___ Source data ___

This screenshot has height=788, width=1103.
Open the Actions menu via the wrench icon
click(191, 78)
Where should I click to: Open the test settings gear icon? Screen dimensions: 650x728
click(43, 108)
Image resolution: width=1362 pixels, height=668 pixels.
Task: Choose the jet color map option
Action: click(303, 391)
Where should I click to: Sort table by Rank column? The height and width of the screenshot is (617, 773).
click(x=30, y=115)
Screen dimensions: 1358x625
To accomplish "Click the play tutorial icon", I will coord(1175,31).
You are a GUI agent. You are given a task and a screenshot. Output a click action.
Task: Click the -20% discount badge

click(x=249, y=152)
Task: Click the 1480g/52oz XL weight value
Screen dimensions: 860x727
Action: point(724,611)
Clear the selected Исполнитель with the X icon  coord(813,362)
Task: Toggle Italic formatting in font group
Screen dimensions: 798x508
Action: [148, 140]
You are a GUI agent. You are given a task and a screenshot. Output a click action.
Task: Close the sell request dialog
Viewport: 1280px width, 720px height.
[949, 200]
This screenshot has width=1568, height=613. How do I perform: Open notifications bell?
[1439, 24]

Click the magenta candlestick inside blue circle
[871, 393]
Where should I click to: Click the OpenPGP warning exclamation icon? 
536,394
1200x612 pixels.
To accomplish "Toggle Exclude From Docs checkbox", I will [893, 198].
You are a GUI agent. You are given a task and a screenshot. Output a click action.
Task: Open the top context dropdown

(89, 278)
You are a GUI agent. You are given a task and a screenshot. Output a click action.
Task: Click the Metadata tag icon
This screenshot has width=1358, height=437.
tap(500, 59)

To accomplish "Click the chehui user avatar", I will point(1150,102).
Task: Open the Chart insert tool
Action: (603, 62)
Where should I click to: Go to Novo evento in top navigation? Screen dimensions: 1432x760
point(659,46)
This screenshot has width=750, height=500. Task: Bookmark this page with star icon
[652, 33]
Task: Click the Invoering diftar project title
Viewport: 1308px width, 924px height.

___

▶ **Goal of the exercise**
The material must be repeated in full, with every line exact.

▶ **Response box**
This screenshot has height=788, width=1103.
Open the Actions menu via the wrench icon
click(191, 78)
Where should I click to: Open the test settings gear icon? Screen dimensions: 650x728
click(43, 108)
Image resolution: width=1362 pixels, height=668 pixels.
Task: Choose the jet color map option
Action: click(303, 391)
Where should I click to: Sort table by Rank column? The height and width of the screenshot is (617, 773).
click(x=30, y=115)
Screen dimensions: 1358x625
To accomplish "Click the play tutorial icon", I will coord(1175,31).
You are a GUI agent. You are given a task and a screenshot. Output a click action.
Task: Click the -20% discount badge

click(x=249, y=152)
Task: Click the 1480g/52oz XL weight value
Screen dimensions: 860x727
Action: point(724,611)
Clear the selected Исполнитель with the X icon  coord(813,362)
Task: Toggle Italic formatting in font group
Screen dimensions: 798x508
Action: [148, 140]
You are a GUI agent. You are given a task and a screenshot. Output a click action.
Task: Close the sell request dialog
Viewport: 1280px width, 720px height.
[949, 200]
This screenshot has width=1568, height=613. How do I perform: Open notifications bell?
[1439, 24]

Click the magenta candlestick inside blue circle
[871, 393]
Where should I click to: Click the OpenPGP warning exclamation icon? 
536,394
1200x612 pixels.
To accomplish "Toggle Exclude From Docs checkbox", I will [893, 198].
You are a GUI agent. You are given a task and a screenshot. Output a click action.
Task: Open the top context dropdown

(89, 278)
You are a GUI agent. You are given a task and a screenshot. Output a click action.
Task: Click the Metadata tag icon
This screenshot has width=1358, height=437.
tap(500, 59)

To accomplish "Click the chehui user avatar", I will point(1150,102).
Task: Open the Chart insert tool
Action: (603, 62)
Where should I click to: Go to Novo evento in top navigation? Screen dimensions: 1432x760
point(659,46)
This screenshot has width=750, height=500. Task: Bookmark this page with star icon
[652, 33]
Task: Click the Invoering diftar project title
Viewport: 1308px width, 924px height.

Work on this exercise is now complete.